Levanté la vista y vi la luna.

Era momento de terminar con todo. Pasé diez años secuestrada, con más de veinte niñas. Cada noche   los hombres pagaban por violarnos. Cada día recibimos los más terribles castigos por parte de Elsa y Lauro. Nos rescató la Fuerza Antisecuestros cuando un hombre fue detenido  por vender droga, para desgracia de él, y fortuna nuestra, se topó con policías comprometidos.

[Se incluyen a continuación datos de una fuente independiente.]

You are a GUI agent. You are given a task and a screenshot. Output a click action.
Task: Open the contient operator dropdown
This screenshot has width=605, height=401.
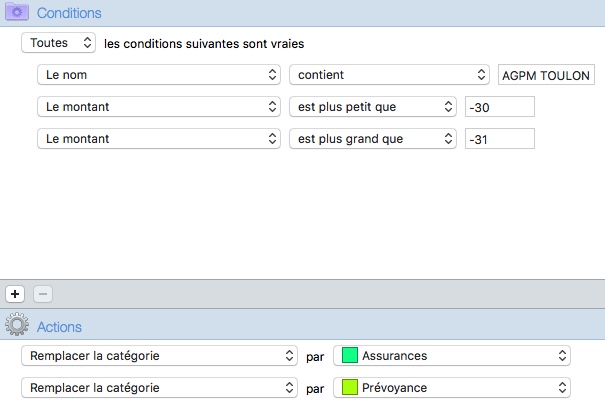coord(389,74)
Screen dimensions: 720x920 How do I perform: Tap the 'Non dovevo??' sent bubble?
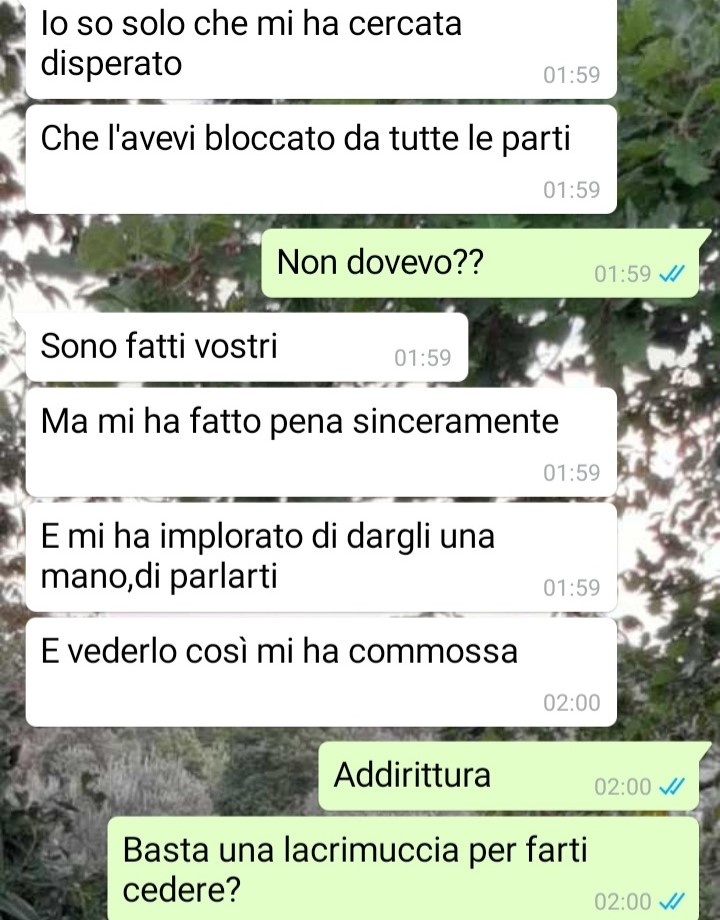tap(480, 263)
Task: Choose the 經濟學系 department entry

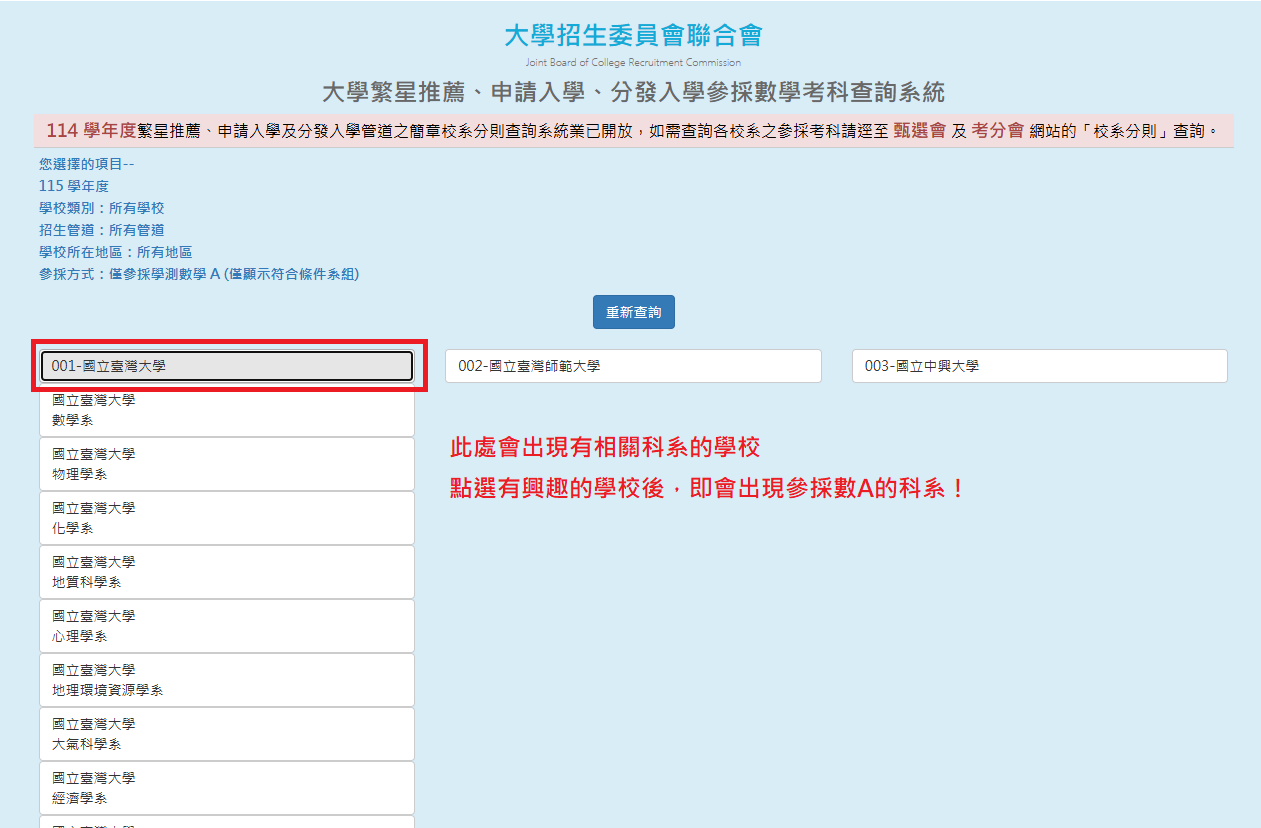Action: [226, 788]
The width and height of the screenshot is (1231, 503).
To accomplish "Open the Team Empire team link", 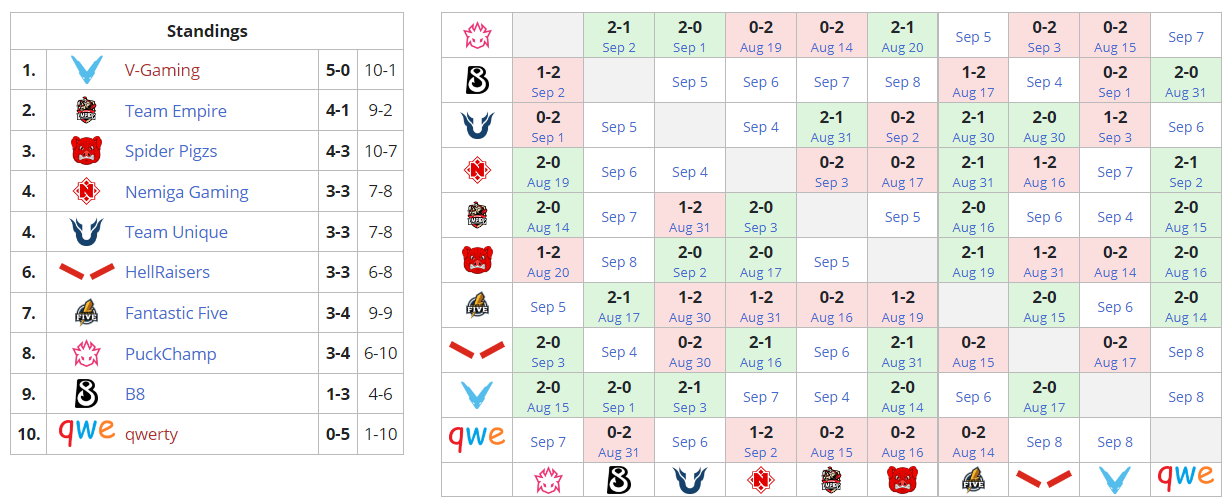I will 176,111.
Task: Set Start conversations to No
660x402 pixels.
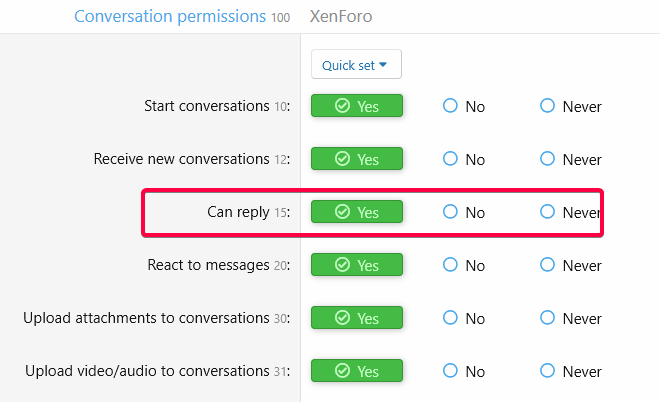Action: pyautogui.click(x=450, y=106)
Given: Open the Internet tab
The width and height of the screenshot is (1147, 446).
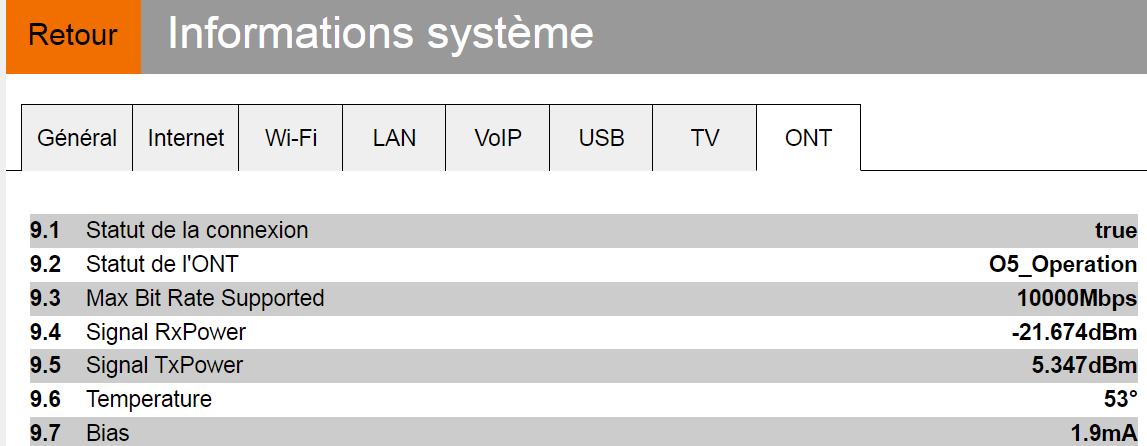Looking at the screenshot, I should (186, 138).
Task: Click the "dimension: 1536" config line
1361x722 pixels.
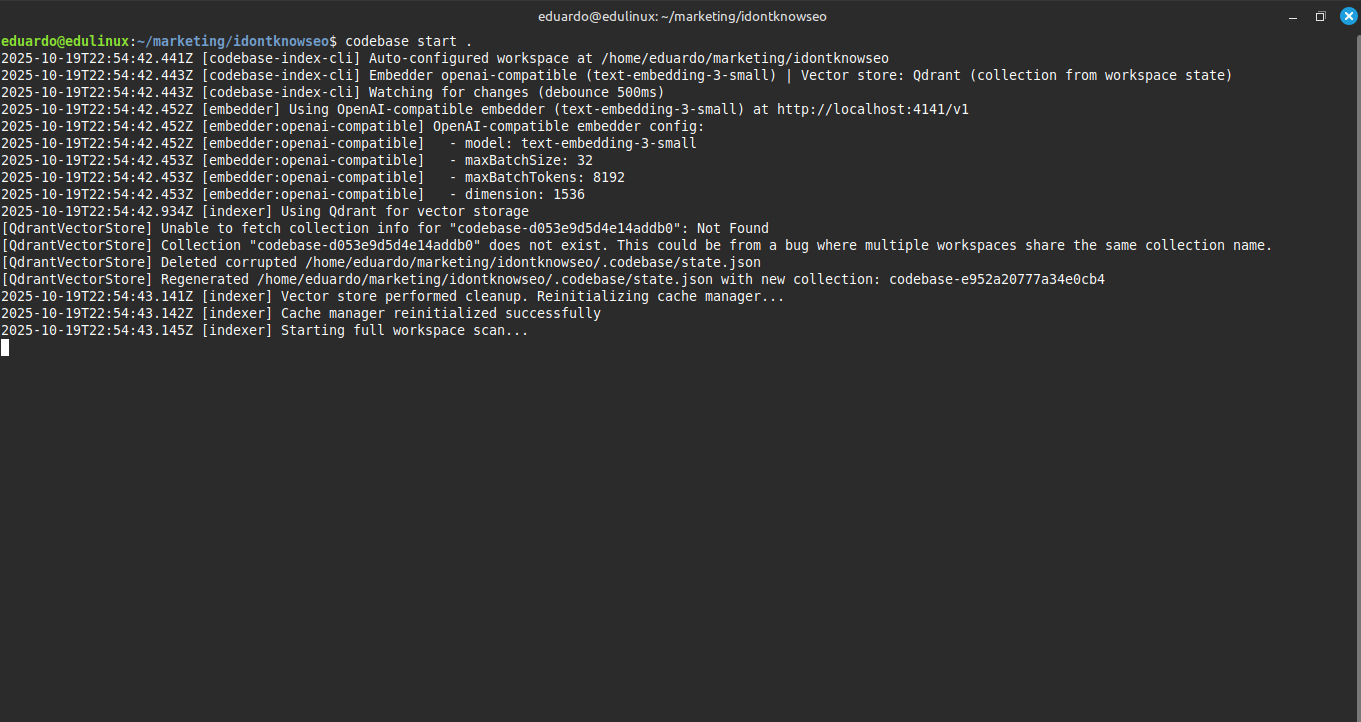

Él les habló de nosotros y ese día cuando llegaron a la vecindad no encontraron a nadie en el lugar, sólo a un grupo de niñas, muertas de hambre, golpeadas y humilladas una y otra vez. Durante diez años no pude vivir por ellos y ahora, veinte años después de ser rescatada, aún el temor y el odio siguen limitando mi vida. ¿Esto es vivir?

Respiro y me sigo sintiendo liviana. El viento me golpea la falda y  parece susurrarme algo al oído. Sólo entonces me doy cuenta: aquello descendiendo por mi cuerpo no fue un muerto si no el odio. El odio que anduvo por tanto tiempo conmigo, ese odio me aprisionó, se apoderó de mi cuerpo y me impidió ver cada día. Sí, ahora es momento de terminar con todo.

Jalo la soga y la subo. Ella me observa extrañada. La dejo libre y sin mediar  palabra camino rumbo a mi auto. Puedo oír su llanto tras mi espalda.

Me alejo por la noche ya no tan oscura y sólo ahora estoy dispuesta a vivir.